Surface-Engineering of Pancreatic Islets with Chitosan Microparticles to Inhibit IBMIR in Islet Xenotransplantation.

Intraportal islet transplantation is an effective beta-cell replacement therapy for restoring insulin production in patients with type 1 diabetes. However, transplanted islets are rapidly lost due to a strong immediate inflammatory reaction, termed as instant blood-mediated inflammatory reaction (IBMIR). Current preventive therapies for IBMIR face systemic side effects such as bleeding risks. Although surface islet modification with biocompatible polymers or antithrombotic molecules shows promise, the limited anchoring of these molecules on the islet surface, caused by low conjugation efficiency and complex procedures in current methods, often lead to suboptimal outcomes. In this study, a novel islet conjugation platform is presented for effectively delivering heparin (HEP) for overcoming IBMIR. The islet surface is first conjugated with chitosan microparticles (CSMP) via electrostatic interaction. HEP is then absorbed into the conjugated CSMP with a high amount (4.4 ng IEQ(-1)). The conjugation system is stable and highly biocompatible with cell viability and functionality in vitro. Importantly, intraportal transplantation of the HEP/CSMP-islets significantly reduces coagulation and complement activation and improves blood glucose levels, thereby achieving a higher survival rate. This strategy can provide a versatile platform to deliver various therapeutic agents, including bioactive anti-inflammatory cytokines and growth factors, leading to enhanced islet transplantation outcomes.

● WORK TASK: Can you return the full abstract above on coating pancreatic islets with chitosan microparticles, word for word?

● PROVIDED RECORDS:
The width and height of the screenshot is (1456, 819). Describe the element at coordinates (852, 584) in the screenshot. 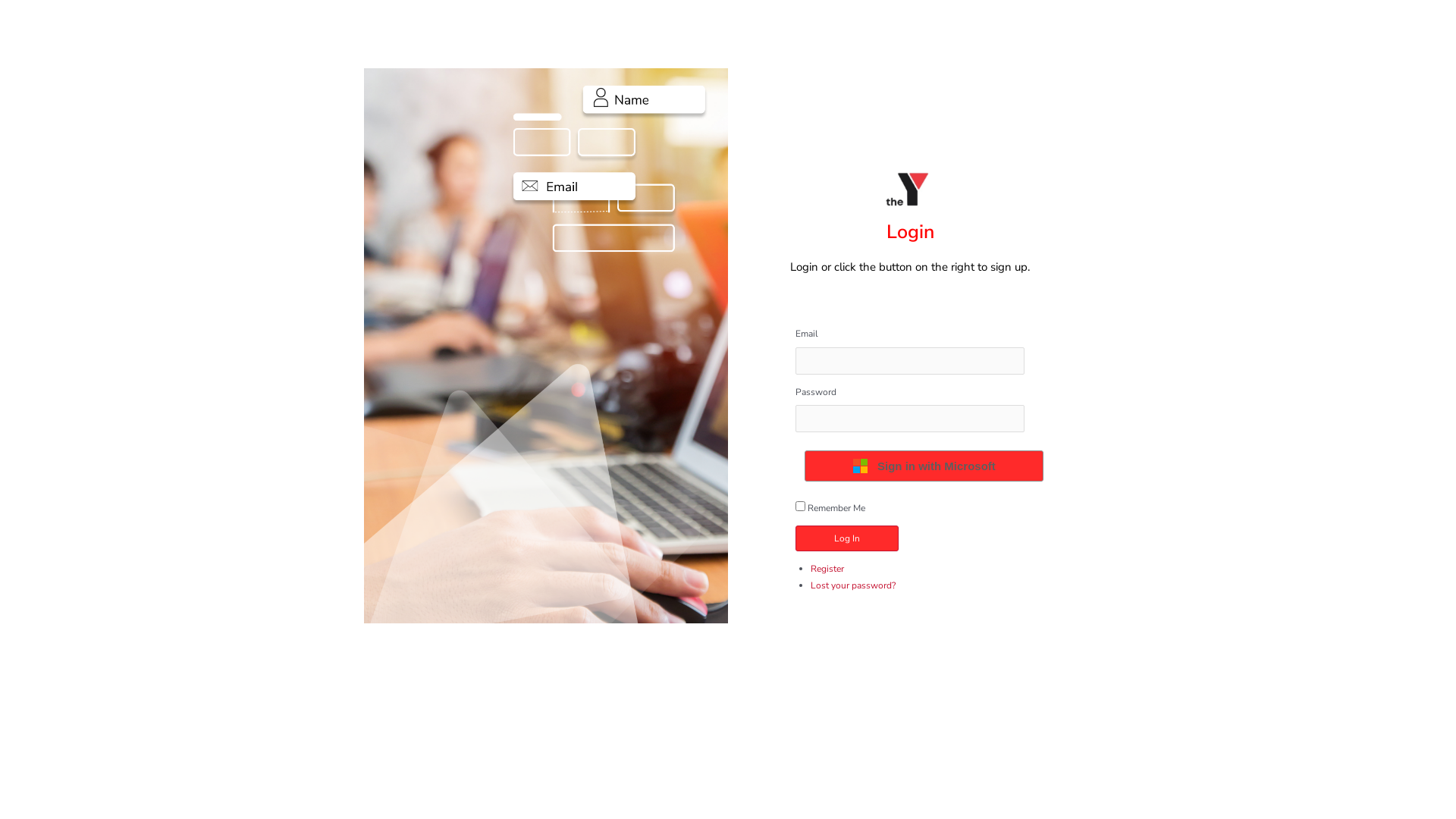

I see `'Lost your password?'` at that location.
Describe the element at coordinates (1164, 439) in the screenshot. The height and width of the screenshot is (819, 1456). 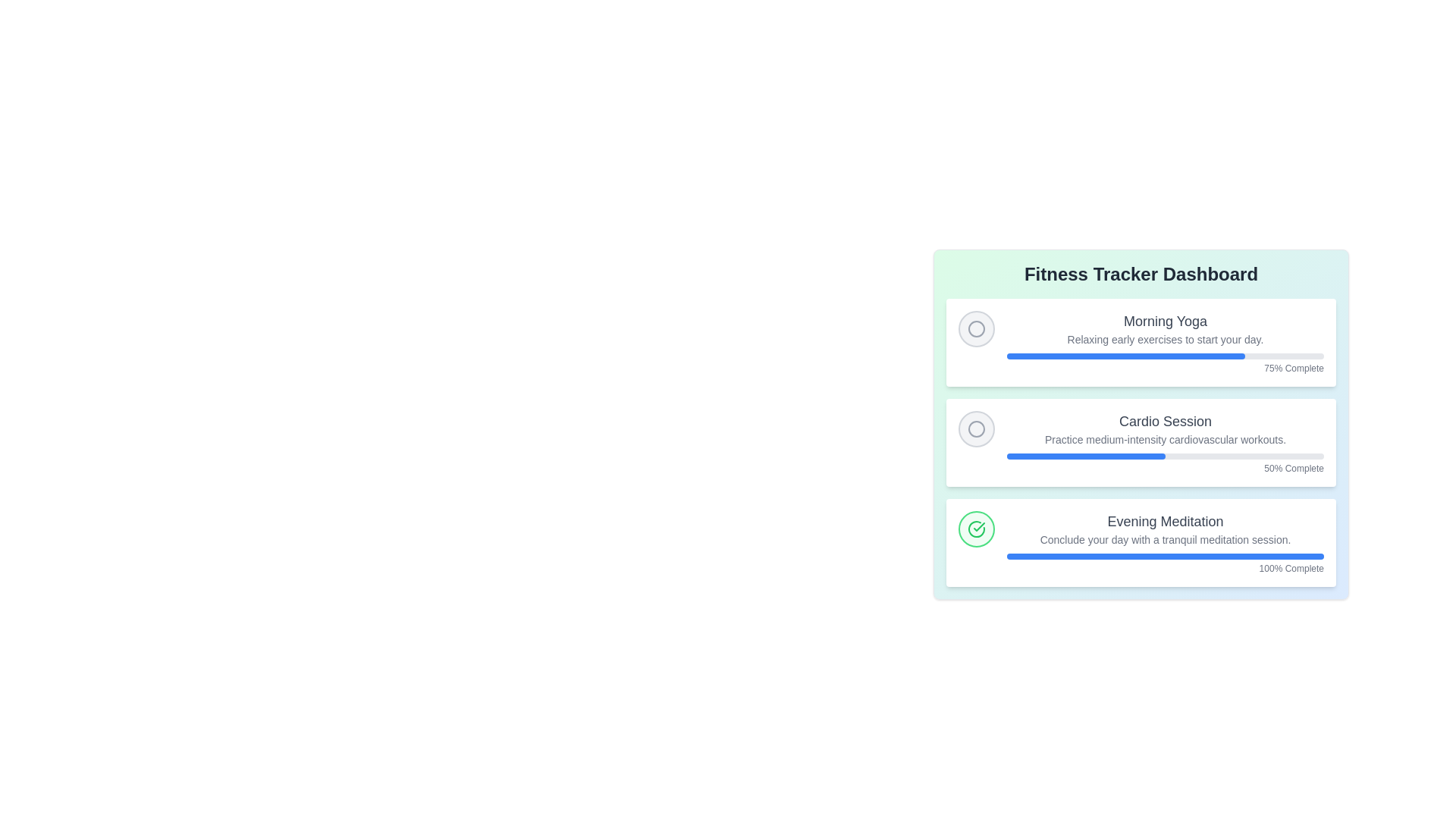
I see `the static text that provides descriptive information about the 'Cardio Session' activity, located beneath the 'Cardio Session' header and above the progress bar in the Fitness Tracker Dashboard` at that location.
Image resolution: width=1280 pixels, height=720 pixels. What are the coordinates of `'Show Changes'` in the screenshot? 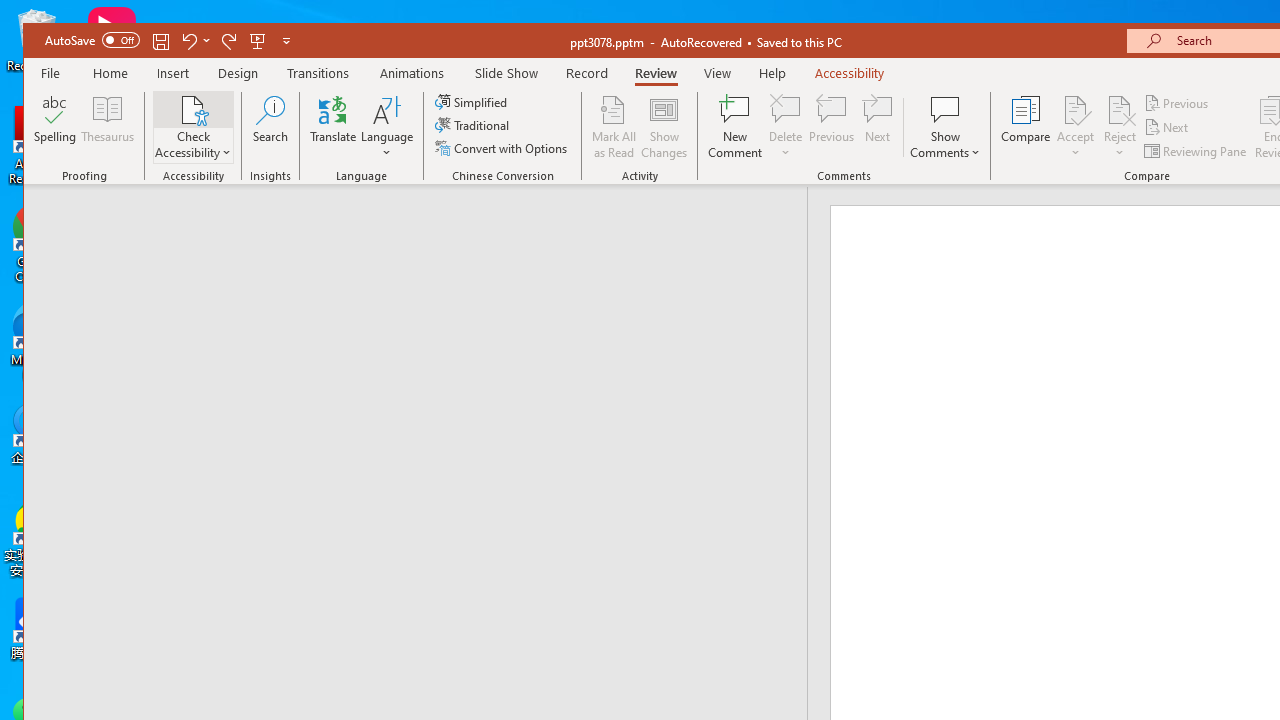 It's located at (664, 127).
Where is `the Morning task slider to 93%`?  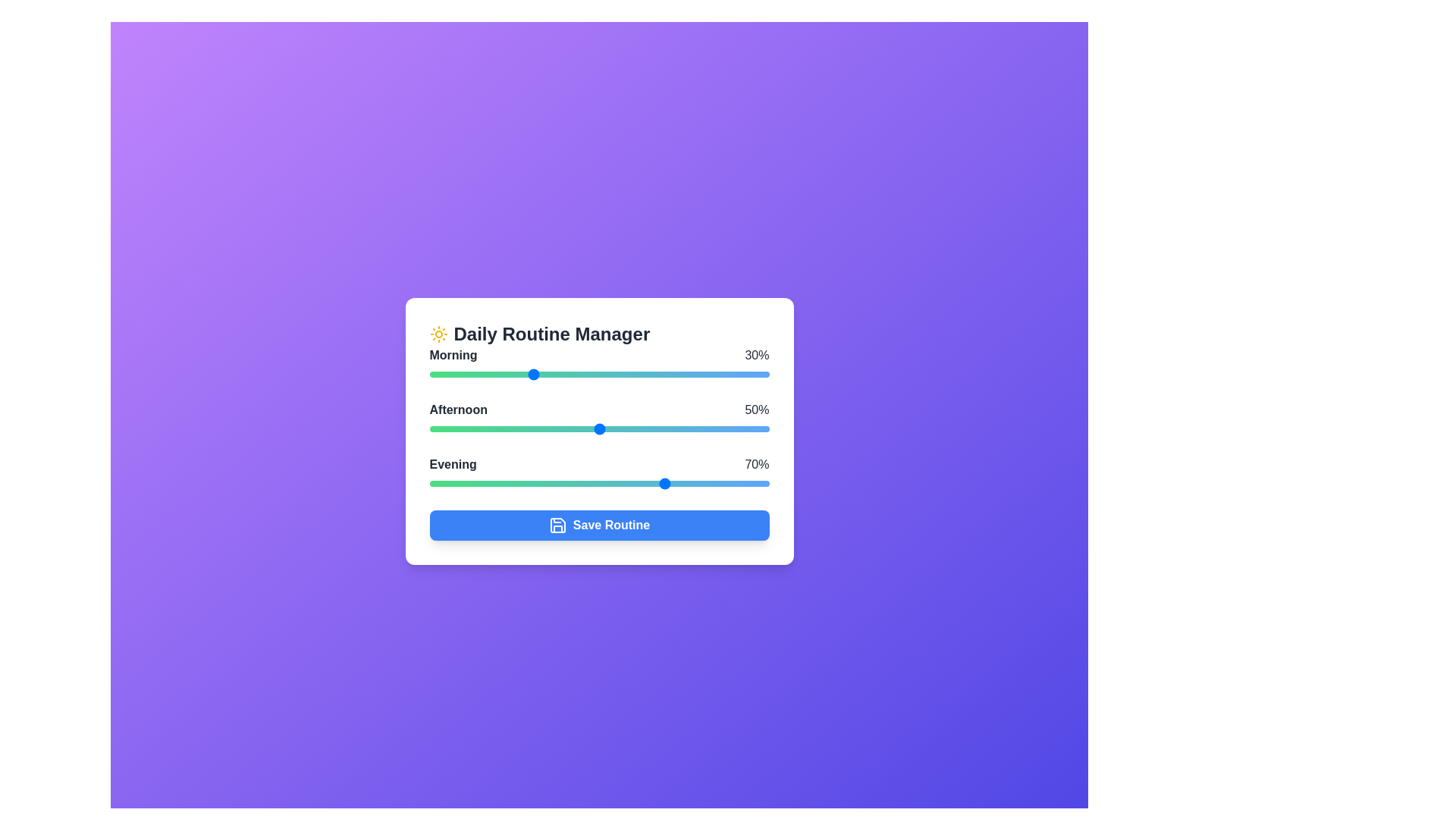
the Morning task slider to 93% is located at coordinates (745, 374).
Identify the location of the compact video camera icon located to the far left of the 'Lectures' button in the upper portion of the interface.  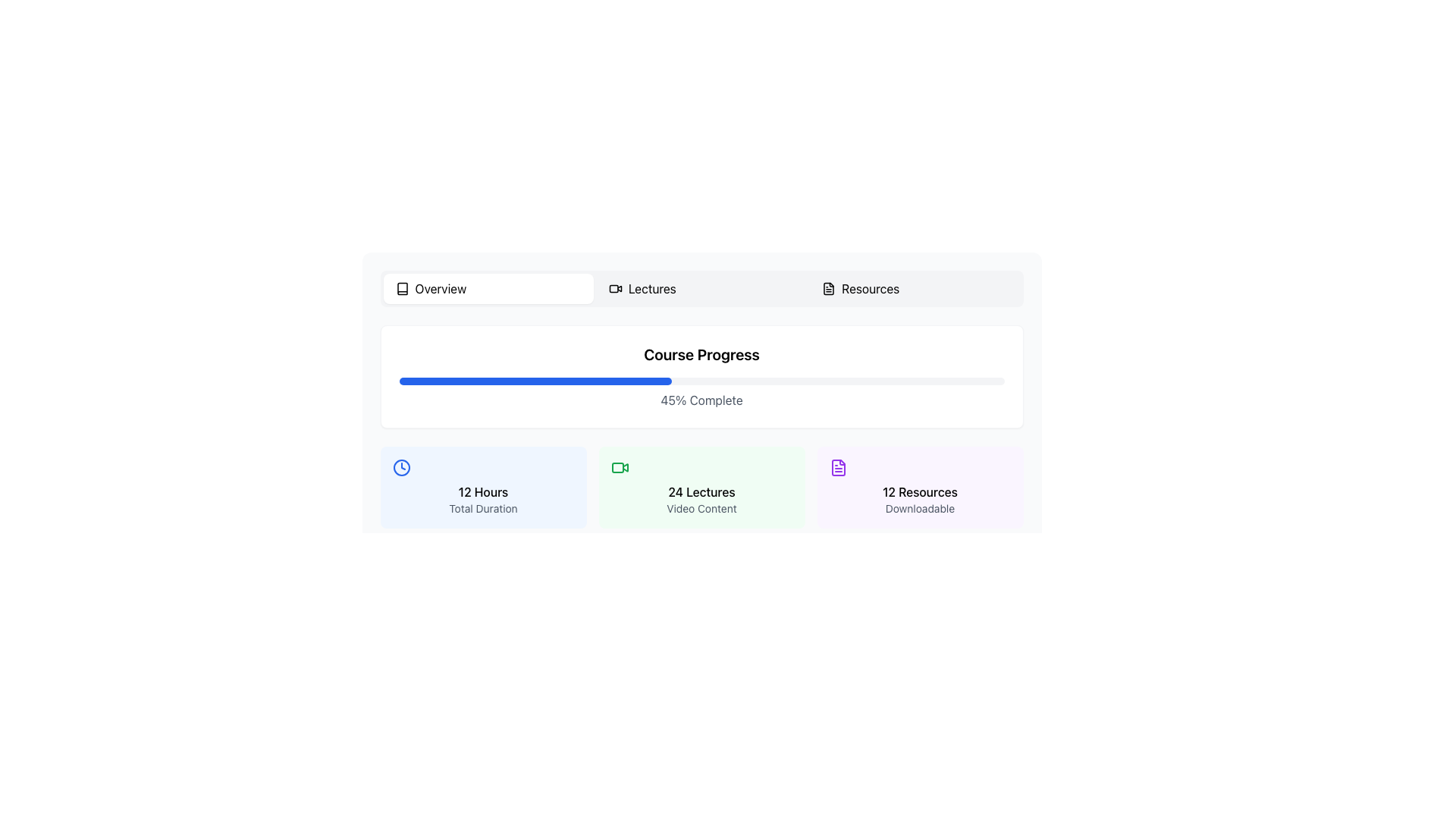
(615, 289).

● RESPONSE TO THE TASK:
Surface-Engineering of Pancreatic Islets with Chitosan Microparticles to Inhibit IBMIR in Islet Xenotransplantation.

Intraportal islet transplantation is an effective beta-cell replacement therapy for restoring insulin production in patients with type 1 diabetes. However, transplanted islets are rapidly lost due to a strong immediate inflammatory reaction, termed as instant blood-mediated inflammatory reaction (IBMIR). Current preventive therapies for IBMIR face systemic side effects such as bleeding risks. Although surface islet modification with biocompatible polymers or antithrombotic molecules shows promise, the limited anchoring of these molecules on the islet surface, caused by low conjugation efficiency and complex procedures in current methods, often lead to suboptimal outcomes. In this study, a novel islet conjugation platform is presented for effectively delivering heparin (HEP) for overcoming IBMIR. The islet surface is first conjugated with chitosan microparticles (CSMP) via electrostatic interaction. HEP is then absorbed into the conjugated CSMP with a high amount (4.4 ng IEQ(-1)). The conjugation system is stable and highly biocompatible with cell viability and functionality in vitro. Importantly, intraportal transplantation of the HEP/CSMP-islets significantly reduces coagulation and complement activation and improves blood glucose levels, thereby achieving a higher survival rate. This strategy can provide a versatile platform to deliver various therapeutic agents, including bioactive anti-inflammatory cytokines and growth factors, leading to enhanced islet transplantation outcomes.